O ministro observou que as regras de conformação no caso de colisão de princípios, de caráter harmonizador, são de modo geral criada pelo legislador. “Mas este, como legisla para o futuro, à base da intuição, nem sempre consegue legislar para todas as situações”, argumentou. “Aí entra o papel do juiz: em determinadas situações, é ele que tem de criar essa regra de convivência prática entre princípios constitucionais colidentes em situações concretas”.

Na criação dessa regra harmonizadora, tanto o legislador quanto o juiz devem, segundo o ministro do STF, observar sobre princípios como os da necessidade, da menor restrição possível (ou da proporcionalidade), da manutenção do núcleo essencial (não se pode eliminar nenhum dos princípios colidentes). O princípio da ampla defesa, por exemplo, não é ilimitado. “As regras estabelecem limites, como prazos, número de testemunhas etc., porque o princípio do devido processo legal tem que ser harmonizado com o da duração razoável do processo”.
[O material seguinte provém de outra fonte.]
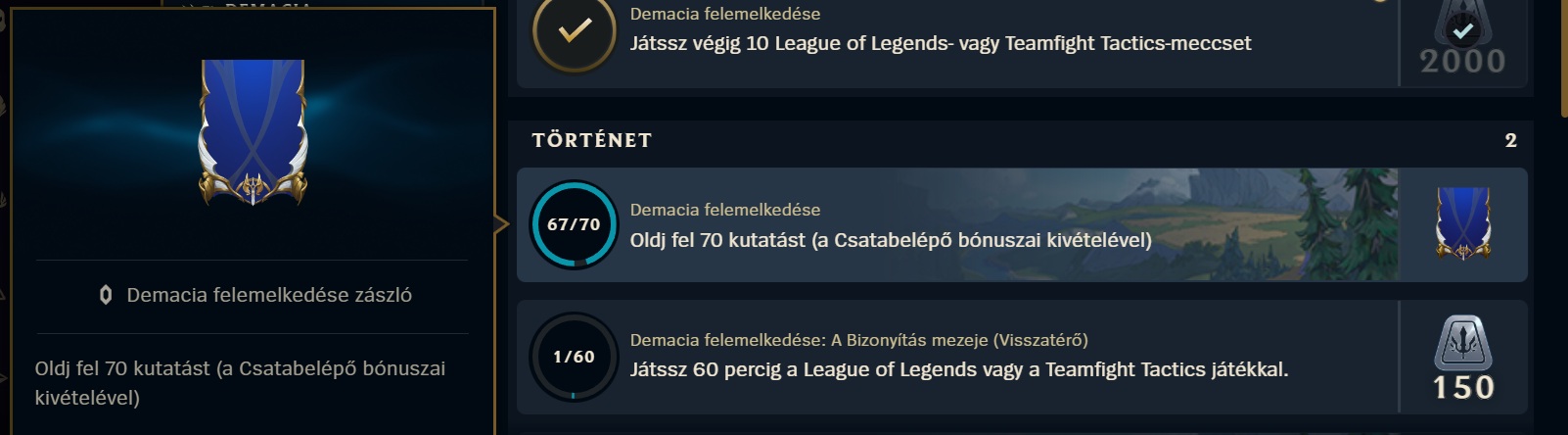Screen dimensions: 1568x435
Task: Click the gem icon beside zászló title
Action: click(x=106, y=295)
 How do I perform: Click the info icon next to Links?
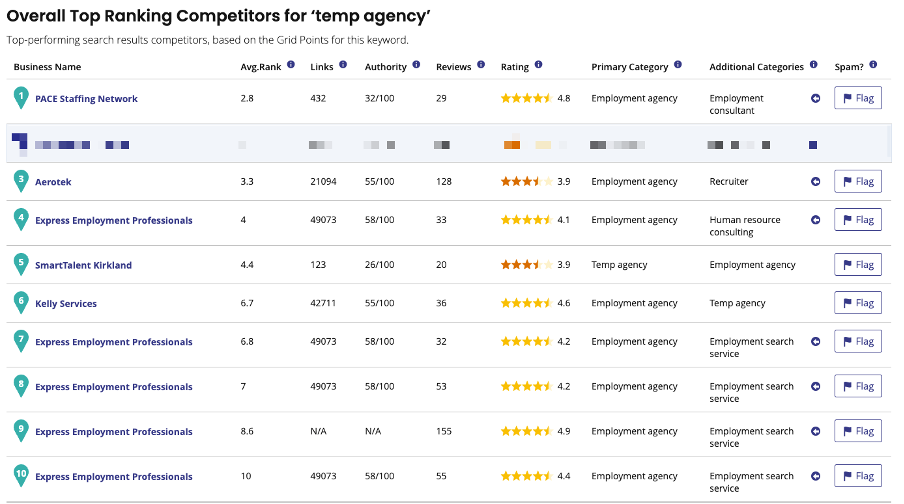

A ministra Rosa Weber, que integrou o TST de 2006 a 2011, participou do encerramento e afirmou que sua condição de egressa da Justiça do Trabalho é motivo de enorme orgulho. “É meu maior patrimônio profissional”, afirmou. “Sou partícipe desse todo maior, dessa caminhada que estamos comemorando hoje, e parabenizo toda a nossa família trabalhista, irmanada no direito vivo, centrada no ser humano, que não pode ser considerado mercadoria”.

Encerramento

O evento foi encerrado com o pronunciamento do ministro Ives Gandra da Silva Martins Filho, em mesa composta pela ministra Maria Cristina Irigoyen Peduzzi, pela diretora-geral do IDP, Dalide Barbosa Alves Corrêa, e pelo presidente do Instituto Justiça & Cidadania, Tiago Santos Salles. Ele sintetizou as atividades em duas expressões: pluralismo de visões e excelência de palestras. “Reunimos contribuições substanciais às reflexões próprias de um aniversário destacado: reformas trabalhistas europeias, que reduziram o desemprego pela flexibilização da legislação, os parâmetros realistas e urgentes de uma reforma sindical, a aplicação parcimoniosa dos princípios para evitar o subjetivismo processual, o equilíbrio e a segurança na jurisprudência”, afirmou. “Temos um material abundante e excelente para que possamos nos debruçar amplamente nos próximos meses”.